Tesla Model S is great, except - MichaMeier
https://medium.com/@michaelmeier_90534/tesla-model-s-is-great-except-1638f3f4d96f#.cjg00xmfp
======
wjnc
Try non-conformity under European law. Threaten to cancel the contract and
follow through. Win your lawsuit. Make life better for all of us.

The point is that non-conformity suits often hardly have any stake. Why bother
for €100. With a Tesla, it's different. Software regressing is clearly non-
conform. And non-conformity is not related to the waranty periode either, but
to the expected lifetime of a product. In case of a car, many years.
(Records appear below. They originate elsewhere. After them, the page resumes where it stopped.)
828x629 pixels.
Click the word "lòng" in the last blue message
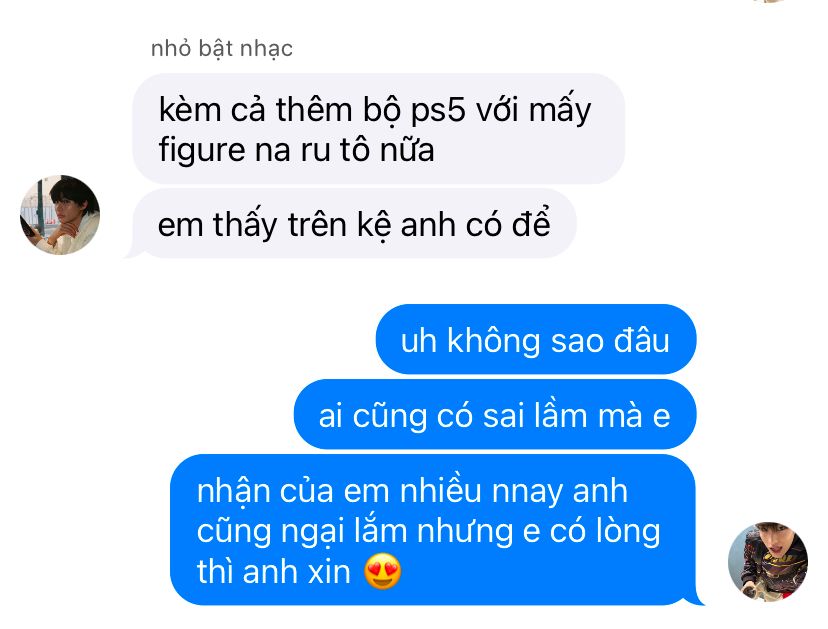(x=628, y=531)
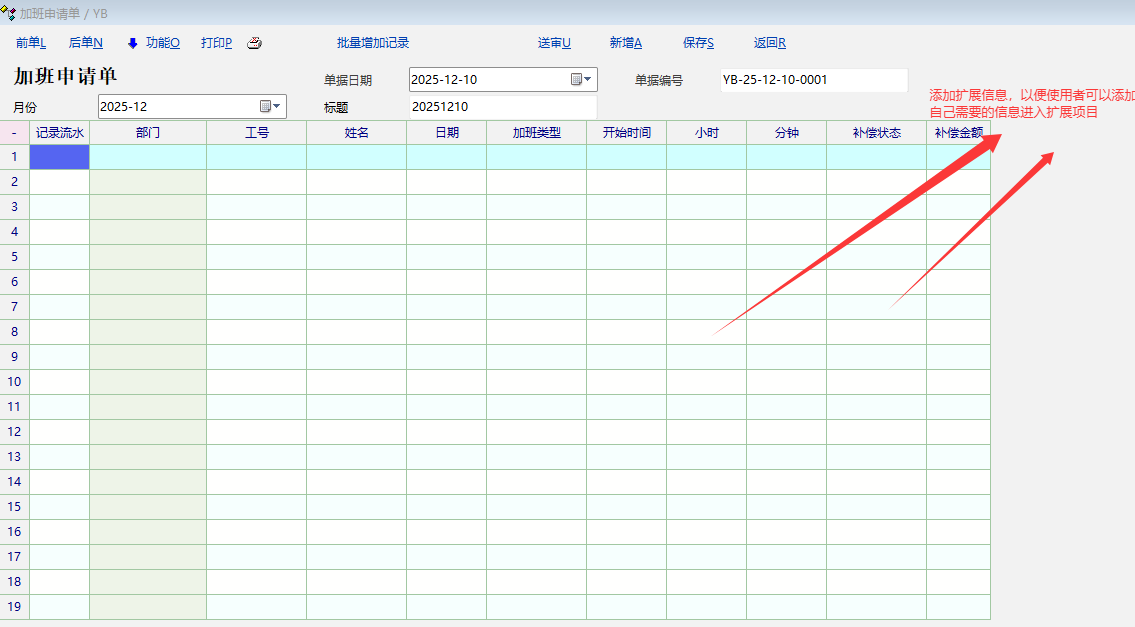Create a new form with 新增A
The image size is (1135, 627).
click(625, 43)
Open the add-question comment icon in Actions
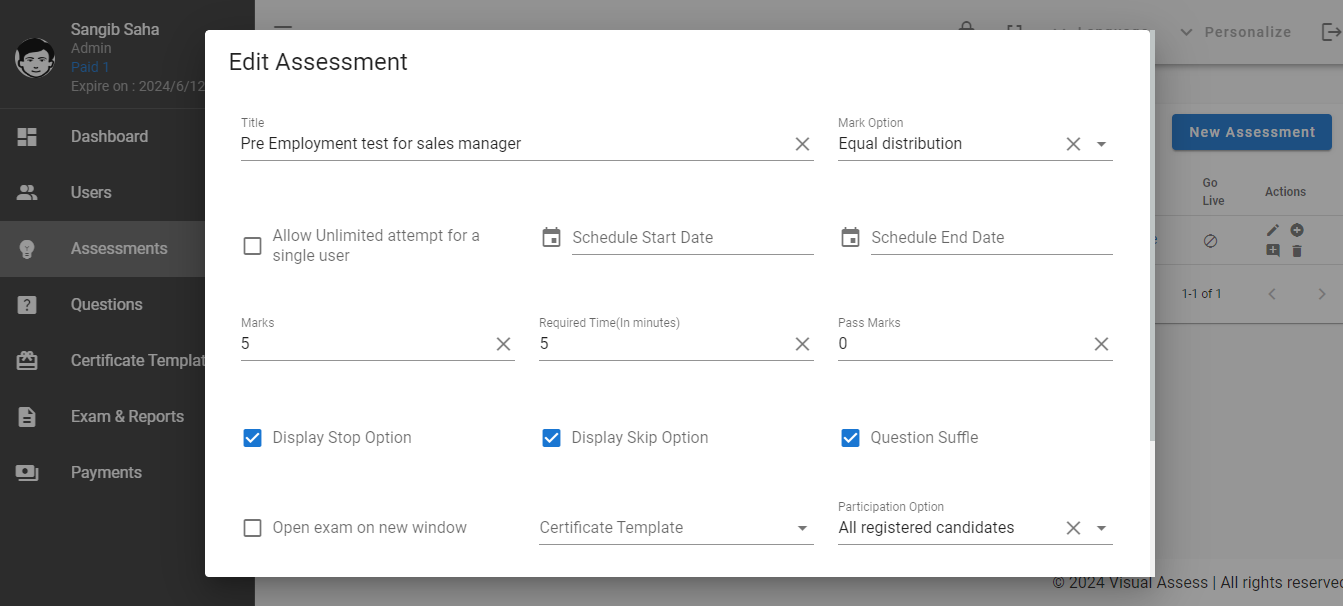 pos(1272,251)
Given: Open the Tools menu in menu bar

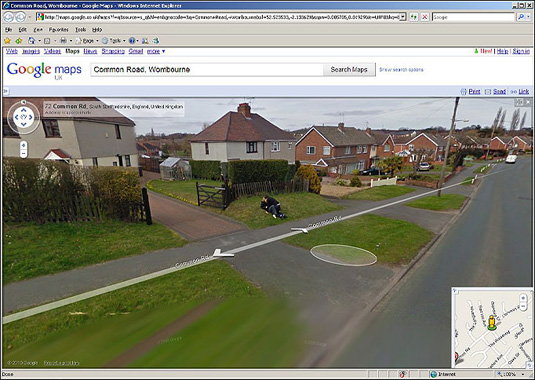Looking at the screenshot, I should 81,30.
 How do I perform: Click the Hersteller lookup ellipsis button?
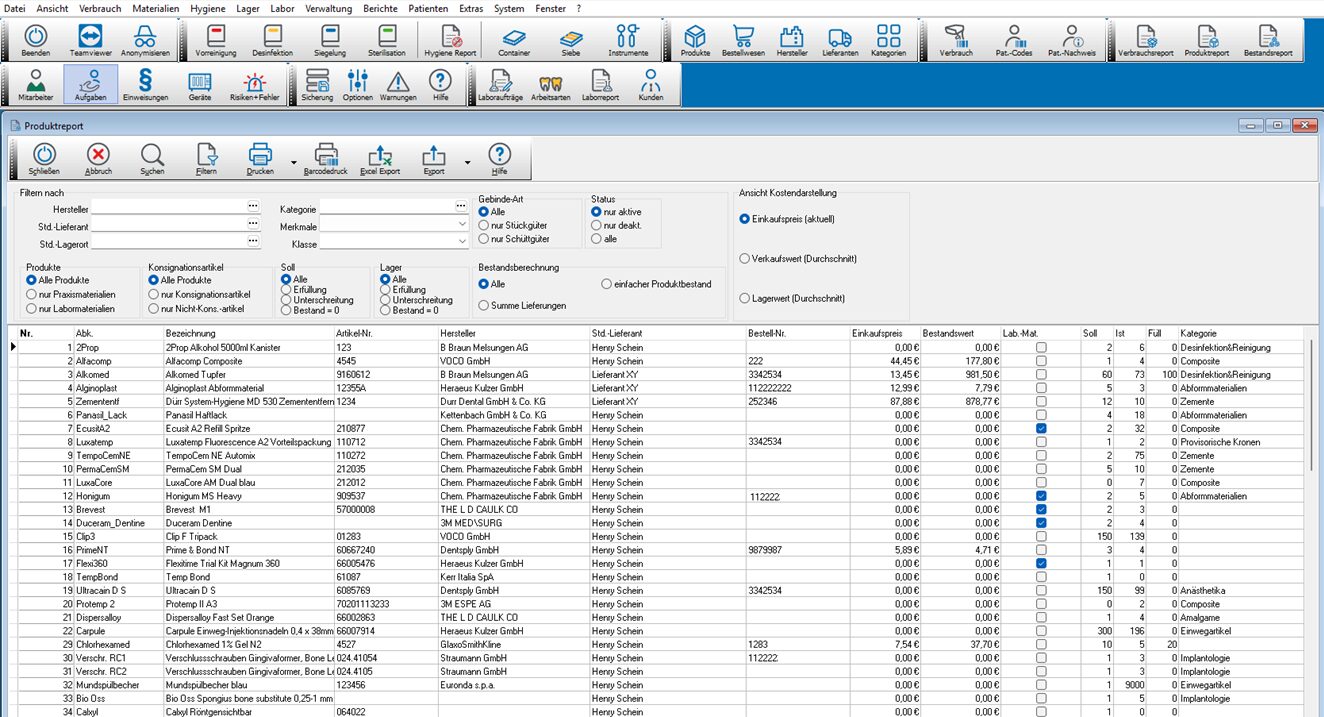[x=253, y=207]
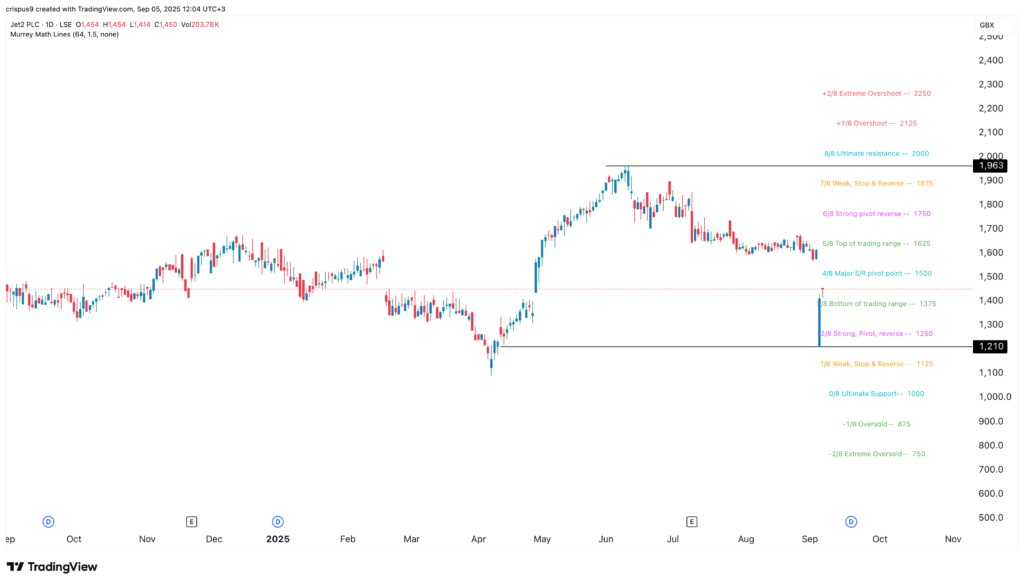Select the 8/8 Ultimate resistance level label
Viewport: 1024px width, 584px height.
(x=877, y=154)

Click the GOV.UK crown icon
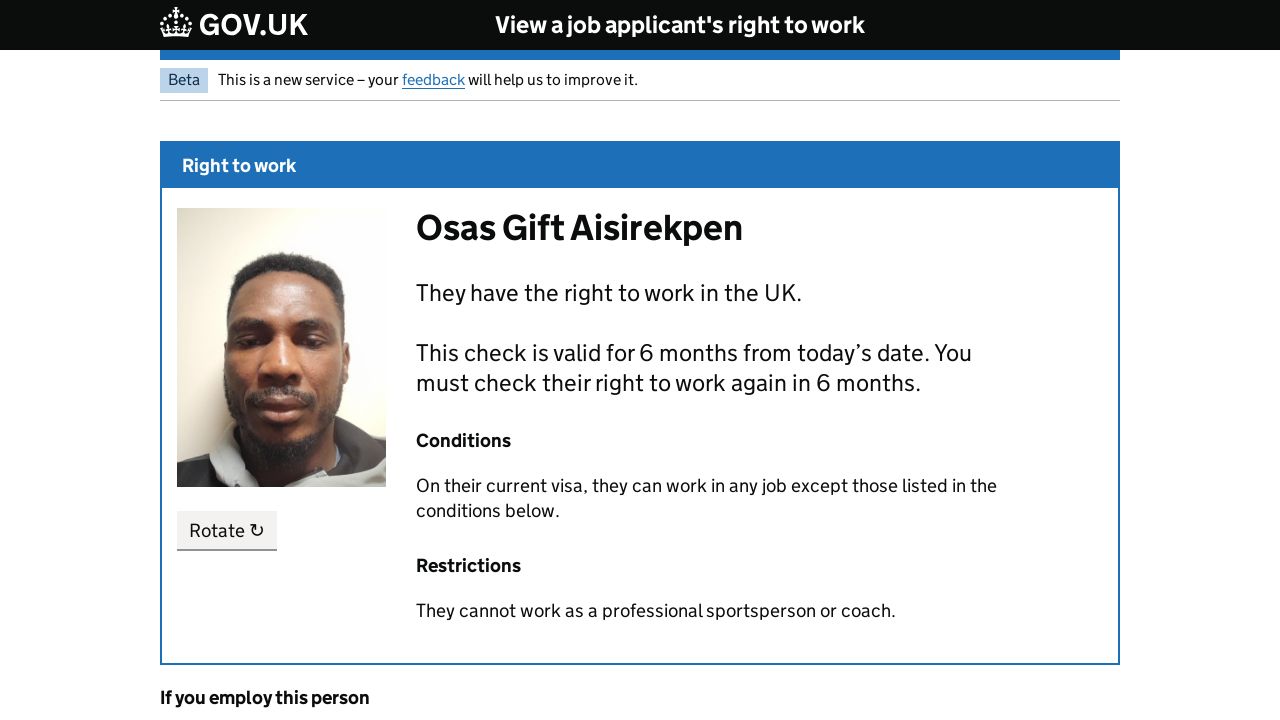coord(176,23)
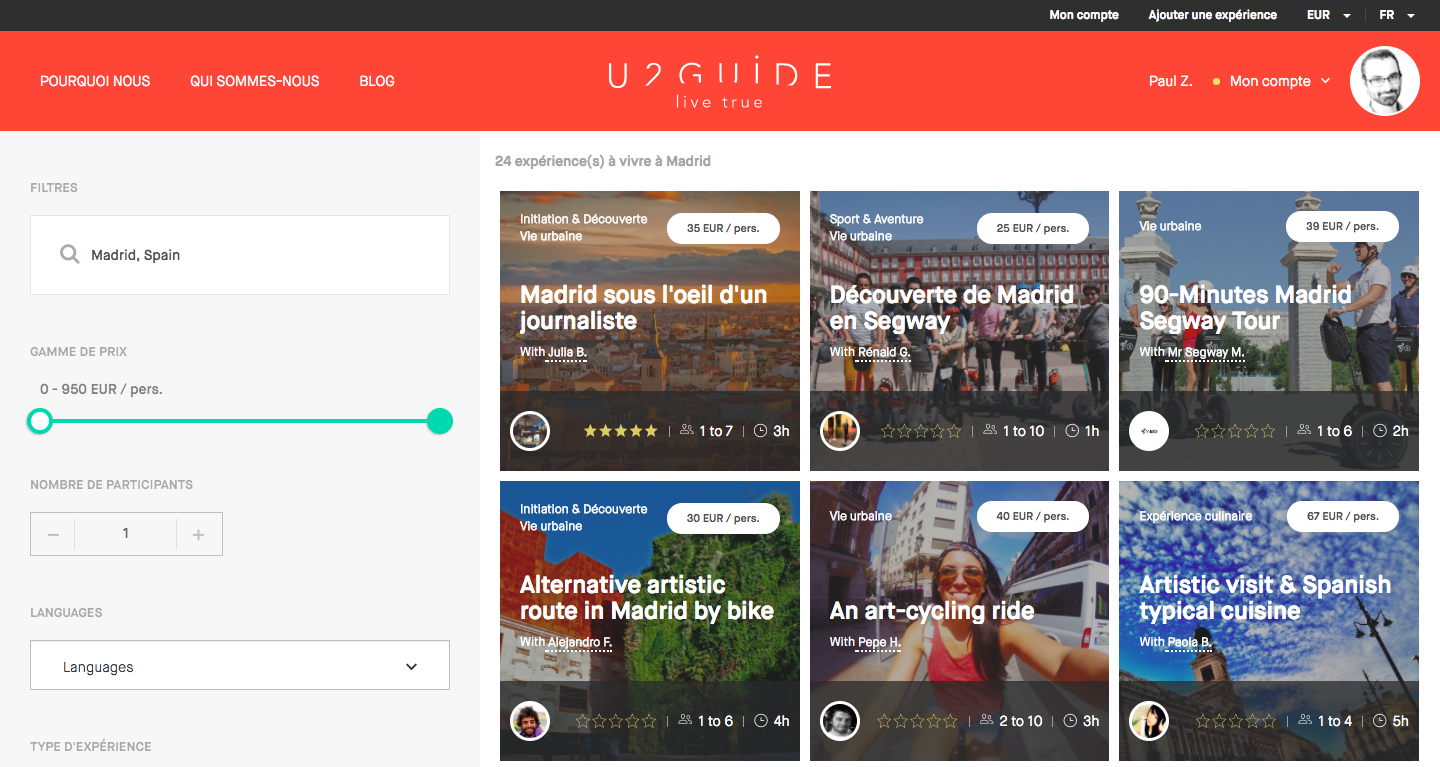Click Julia B. guide avatar thumbnail

point(530,431)
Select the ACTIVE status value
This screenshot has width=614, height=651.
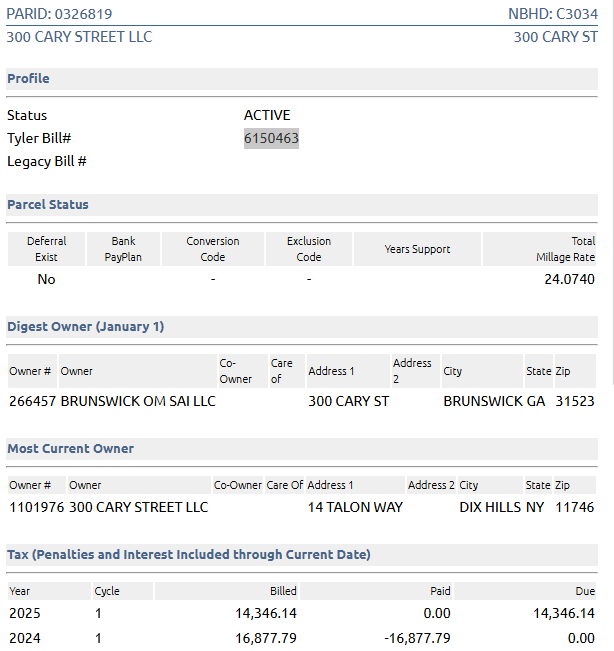[x=267, y=115]
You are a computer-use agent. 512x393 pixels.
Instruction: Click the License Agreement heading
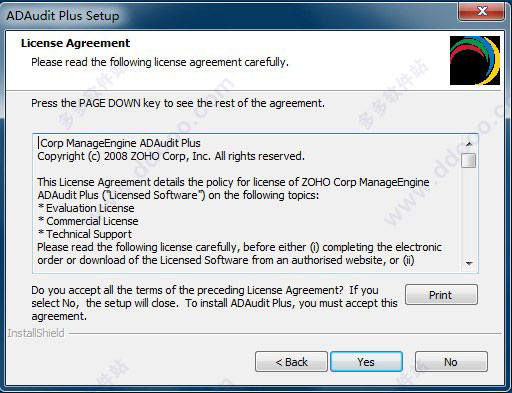(75, 43)
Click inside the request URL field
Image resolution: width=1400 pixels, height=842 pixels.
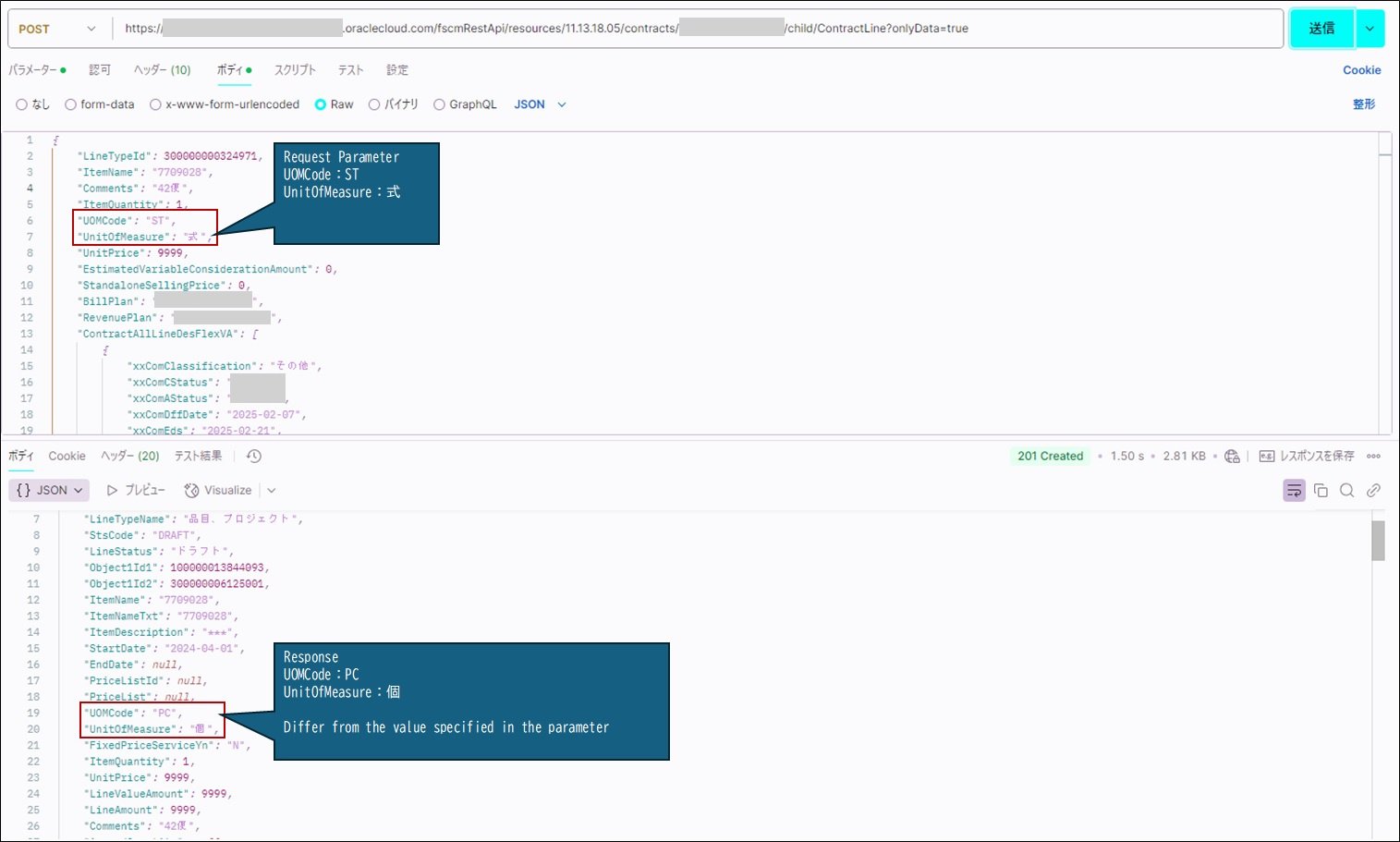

I think a ruling by the European court that software should be safe and
functional throughout the expected lifetime would be the best that can happen
for consumers.

------
gambiting
Oh my god, nothing annoys me more than software features getting _worse_ after
software updates. Like the removal of swipe-to-unlock on latest iOS. Apple,
you spent almost a decade training people to swipe to unlock their devices,
and now suddenly you remove it. That's monumentally bad design.

If Tesla does the same, where software updates change usage patterns, then
well - it only cements my decision to stick with more traditional
manufacturers for now.

------
pvaldes
the ebooks issue, looks more like a different default configuration has
superseded the old. Have you tried to change the options?